SUPPLIED MATERIAL ::

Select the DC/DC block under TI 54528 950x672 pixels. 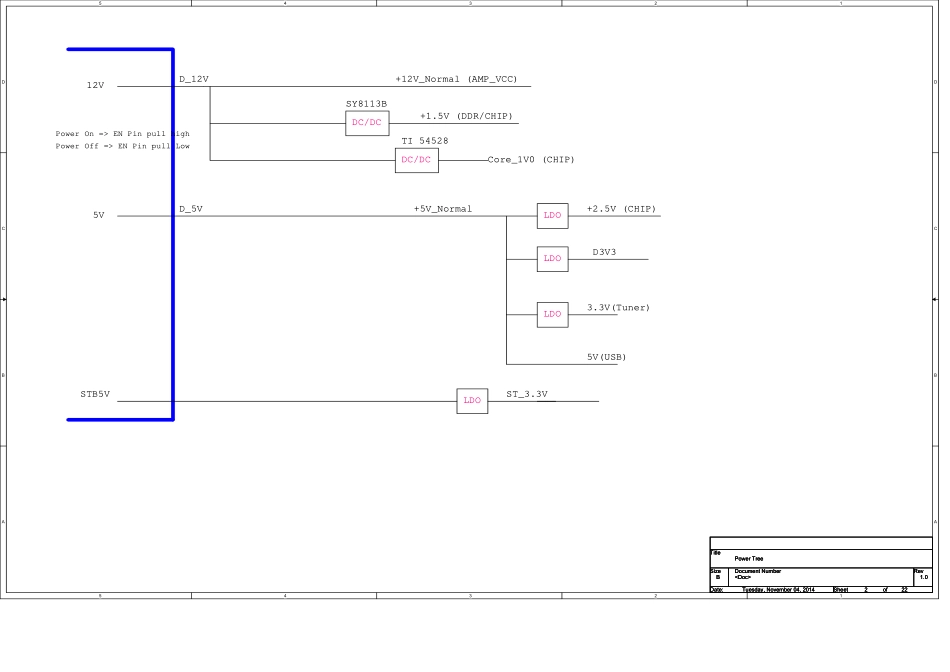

---

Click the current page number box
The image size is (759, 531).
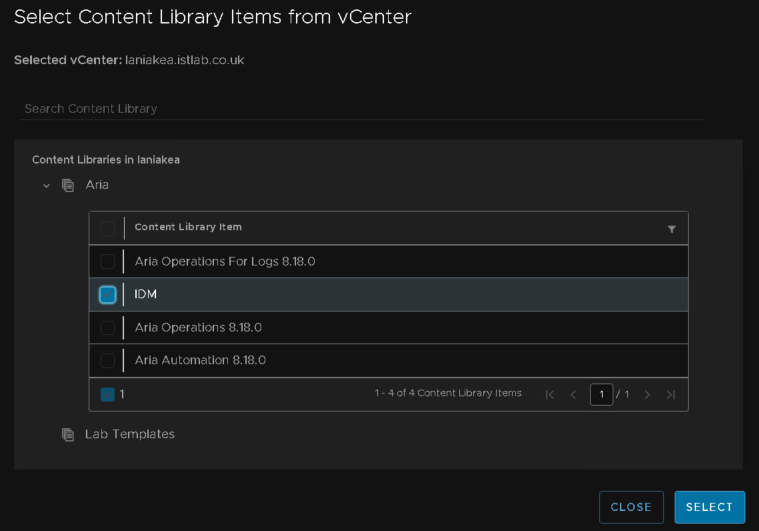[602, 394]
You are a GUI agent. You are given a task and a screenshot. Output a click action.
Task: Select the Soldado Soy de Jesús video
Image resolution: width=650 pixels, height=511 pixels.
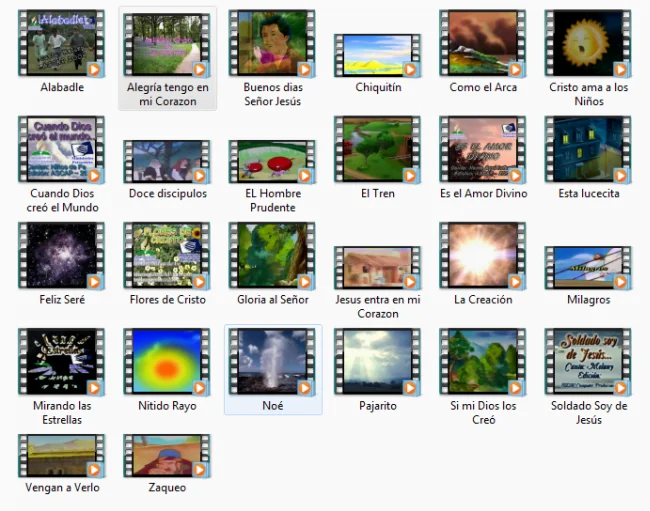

WHAT IS BEING ASKED ::
Reprint exactly the lines above that start at the one with "Task: Select the Soldado Soy de Jesús video" and end at the one with "Image resolution: width=650", keeping both and adding none.

OUTPUT ::
Task: Select the Soldado Soy de Jesús video
Image resolution: width=650 pixels, height=511 pixels.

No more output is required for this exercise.